Racial composition as of the 2020 census
| Race | Number | Percent |
|---|---|---|
| White | 2,025 | 88.5% |
| Black or African American | 15 | 0.7% |
| American Indian and Alaska Native | 62 | 2.7% |
| Asian | 30 | 1.3% |
| Native Hawaiian and Other Pacific Islander | 0 | 0.0% |
| Some other race | 11 | 0.5% |
| Two or more races | 144 | 6.3% |
| Hispanic or Latino (of any race) | 20 | 0.9% |

===2000 census===
As of the census of 2000, there were 2,012 people, 758 households, and 539 families residing in the community. The population density was 1,462.1 PD/sqmi. There were 785 housing units at an average density of 570.4 /sqmi. The racial makeup of the community was 94.93% White, 2.34% Native American, 1.19% Asian, 0.10% from other races, and 1.44% from two or more races. Hispanic or Latino of any race were 0.45% of the population.

There were 758 households, out of which 33.0% had children under the age of 18 living with them, 59.8% were married couples living together, 8.2% had a female householder with no husband present, and 28.8% were non-families. 20.6% of all households were made up of individuals, and 7.9% had someone living alone who was 65 years of age or older. The average household size was 2.63 and the average family size was 3.06.

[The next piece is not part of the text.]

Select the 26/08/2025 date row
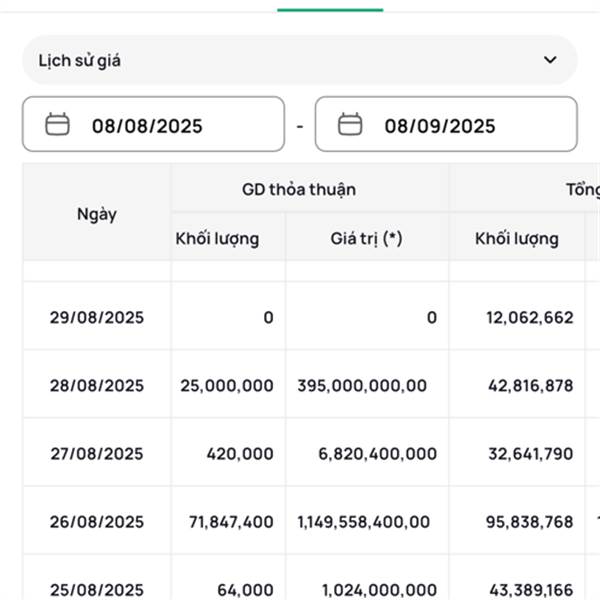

In the community the population was spread out, with 23.4% under the age of 18, 10.7% from 18 to 24, 29.1% from 25 to 44, 26.5% from 45 to 64, and 10.2% who were 65 years of age or older. The median age was 38 years. For every 100 females there were 97.4 males. For every 100 females age 18 and over, there were 97.6 males.

The median income for a household in the community was $42,422, and the median income for a family was $48,375. Males had a median income of $31,932 versus $27,200 for females. The per capita income for the community was $20,346. About 2.1% of families and 6.1% of the population were below the poverty line, including 10.7% of those under age 18 and 12.4% of those age 65 or over.
==Transportation==
Indian Trails bus lines operates daily intercity bus service between Hancock and Milwaukee, Wisconsin. The line operates a stop at MarqTran's transit center in Trowbridge Park.